Exercise directions:
Search the listing for the word "computer". Copy every line where it is found.
□ □ □ □
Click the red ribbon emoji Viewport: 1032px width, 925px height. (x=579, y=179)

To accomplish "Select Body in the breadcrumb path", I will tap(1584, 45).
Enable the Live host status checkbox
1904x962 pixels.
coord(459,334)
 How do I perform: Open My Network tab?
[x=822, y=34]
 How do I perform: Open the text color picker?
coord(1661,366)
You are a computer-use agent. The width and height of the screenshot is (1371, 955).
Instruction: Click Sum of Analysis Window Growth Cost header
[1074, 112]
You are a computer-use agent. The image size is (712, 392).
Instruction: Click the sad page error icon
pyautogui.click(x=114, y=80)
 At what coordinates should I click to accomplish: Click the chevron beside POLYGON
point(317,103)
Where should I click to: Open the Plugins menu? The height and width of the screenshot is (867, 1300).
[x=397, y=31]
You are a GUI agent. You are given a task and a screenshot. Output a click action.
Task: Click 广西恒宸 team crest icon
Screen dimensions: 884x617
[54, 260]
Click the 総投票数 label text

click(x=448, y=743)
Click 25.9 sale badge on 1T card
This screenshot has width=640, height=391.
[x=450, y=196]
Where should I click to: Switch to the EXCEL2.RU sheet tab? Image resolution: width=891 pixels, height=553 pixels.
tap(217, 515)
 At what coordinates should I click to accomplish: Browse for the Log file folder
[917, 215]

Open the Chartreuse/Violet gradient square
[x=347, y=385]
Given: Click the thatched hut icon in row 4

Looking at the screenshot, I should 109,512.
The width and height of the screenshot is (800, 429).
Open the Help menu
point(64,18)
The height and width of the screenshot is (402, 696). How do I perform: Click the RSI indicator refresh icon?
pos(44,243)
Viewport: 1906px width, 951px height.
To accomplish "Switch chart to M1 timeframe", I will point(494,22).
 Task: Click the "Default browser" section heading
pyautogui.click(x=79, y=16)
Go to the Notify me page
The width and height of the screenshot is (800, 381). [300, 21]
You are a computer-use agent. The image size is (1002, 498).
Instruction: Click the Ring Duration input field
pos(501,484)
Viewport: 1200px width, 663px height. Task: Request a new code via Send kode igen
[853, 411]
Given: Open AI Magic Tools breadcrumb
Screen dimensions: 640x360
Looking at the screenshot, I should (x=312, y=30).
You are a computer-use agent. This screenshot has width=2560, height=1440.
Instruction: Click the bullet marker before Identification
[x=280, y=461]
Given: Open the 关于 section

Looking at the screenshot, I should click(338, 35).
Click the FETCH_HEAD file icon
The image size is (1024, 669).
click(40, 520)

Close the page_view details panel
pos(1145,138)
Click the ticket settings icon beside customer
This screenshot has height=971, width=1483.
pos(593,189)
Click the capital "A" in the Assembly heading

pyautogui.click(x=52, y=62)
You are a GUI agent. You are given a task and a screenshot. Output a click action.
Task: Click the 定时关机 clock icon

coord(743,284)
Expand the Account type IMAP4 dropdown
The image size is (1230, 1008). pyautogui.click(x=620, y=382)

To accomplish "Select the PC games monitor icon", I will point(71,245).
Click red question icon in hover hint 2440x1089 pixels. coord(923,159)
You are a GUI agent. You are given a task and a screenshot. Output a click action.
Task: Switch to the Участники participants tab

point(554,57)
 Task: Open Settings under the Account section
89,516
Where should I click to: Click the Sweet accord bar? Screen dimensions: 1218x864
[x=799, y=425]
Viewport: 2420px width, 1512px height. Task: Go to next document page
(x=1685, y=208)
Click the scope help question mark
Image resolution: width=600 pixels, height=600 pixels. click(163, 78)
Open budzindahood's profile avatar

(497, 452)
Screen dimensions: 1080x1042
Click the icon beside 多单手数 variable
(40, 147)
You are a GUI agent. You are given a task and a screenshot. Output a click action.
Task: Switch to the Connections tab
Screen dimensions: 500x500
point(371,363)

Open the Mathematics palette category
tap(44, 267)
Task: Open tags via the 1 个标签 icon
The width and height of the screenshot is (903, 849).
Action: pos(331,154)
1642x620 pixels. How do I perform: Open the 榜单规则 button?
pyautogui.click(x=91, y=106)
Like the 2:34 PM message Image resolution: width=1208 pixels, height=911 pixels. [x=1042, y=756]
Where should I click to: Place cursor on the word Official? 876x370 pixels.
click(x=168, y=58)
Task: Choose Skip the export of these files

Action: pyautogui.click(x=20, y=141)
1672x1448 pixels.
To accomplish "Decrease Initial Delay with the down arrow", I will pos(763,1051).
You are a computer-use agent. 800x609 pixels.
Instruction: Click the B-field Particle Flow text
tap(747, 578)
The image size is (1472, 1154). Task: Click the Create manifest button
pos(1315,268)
□ □ □ □
The completed task:
You are a computer-use agent. The width and height of the screenshot is (1371, 955).
You are a computer-use agent. The image size is (712, 392).
You are a computer-use agent. The image size is (1002, 498).
You are a computer-use agent. This screenshot has width=2560, height=1440.
You are a computer-use agent. 800x609 pixels.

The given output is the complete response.